Skip to content

CLI Guide

Primary Commands

  • app.cli.prepare_real_incidents: builds experiment-ready incidents from raw article JSON.
  • app.cli.run_experiments: executes all model-condition-request combinations and writes run artifacts.
  • app.cli.generate_report_assets: computes figures and markdown/json analysis tables from saved runs.
  • app.cli.generate_llm_dashboard_summary: generates offline LLM narrative summary for dashboard cards.
  • app.cli.probe_model: single-prompt health check against Ollama model.
  • app.cli.list_models: lists local Ollama models.
  • app.cli.benchmark_models: quick latency comparison across models.

Operational Tips

  • Keep one output folder per run for reproducibility.
  • Use deterministic seeds for comparable experiment slices.
  • Regenerate report assets and LLM summary after adding new runs.
  • Treat parse_failure and fallback records as first-class diagnostics.

■ Activities
[A] Answer these from the CLI guide:
(i) Which command lists local Ollama models?
(ii) For reproducibility, what should be kept for each run?
(iii) Which two kinds of records should be treated as first-class diagnostics?
[B] Extend the CLI guide with the next part after its final operational tip.
The records that come next are separate material and are not part of the CLI guide.

■ Recorded data
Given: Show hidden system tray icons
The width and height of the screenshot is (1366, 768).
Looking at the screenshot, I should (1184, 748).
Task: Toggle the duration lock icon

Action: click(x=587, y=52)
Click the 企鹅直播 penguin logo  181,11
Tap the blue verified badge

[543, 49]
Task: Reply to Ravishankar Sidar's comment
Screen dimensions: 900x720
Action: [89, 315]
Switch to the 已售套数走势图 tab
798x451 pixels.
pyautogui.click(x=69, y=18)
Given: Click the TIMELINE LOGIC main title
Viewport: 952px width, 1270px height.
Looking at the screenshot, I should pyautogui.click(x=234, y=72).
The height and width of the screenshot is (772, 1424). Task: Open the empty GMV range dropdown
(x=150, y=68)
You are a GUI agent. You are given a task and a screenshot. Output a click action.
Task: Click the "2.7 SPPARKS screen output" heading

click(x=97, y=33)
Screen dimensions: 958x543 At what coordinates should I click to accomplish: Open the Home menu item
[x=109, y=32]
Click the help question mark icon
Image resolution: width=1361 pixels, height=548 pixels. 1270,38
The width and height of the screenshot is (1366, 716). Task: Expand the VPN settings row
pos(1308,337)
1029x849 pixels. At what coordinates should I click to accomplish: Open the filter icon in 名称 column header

■ Task-by-task results
[A]
(i) app.cli.list_models
(ii) One output folder per run
(iii) parse_failure and fallback records

[B]
Runtime Optimization Flags (run_experiments)

The experiment runner supports optional low-level runtime options for Ollama:

  • --enable-flash-attention
  • --enable-kv-cache
  • --kv-cache-type <value>

Example:

uv run python -m app.cli.run_experiments \
    --input data/real_incidents_all.jsonl \
    --models-manifest configs/models.example.yaml \
    --output-dir outputs \
    --enable-flash-attention \
    --enable-kv-cache \
    --kv-cache-type q8_0

Defaults intentionally keep these unset so existing workflows and historical output reproducibility stay unchanged.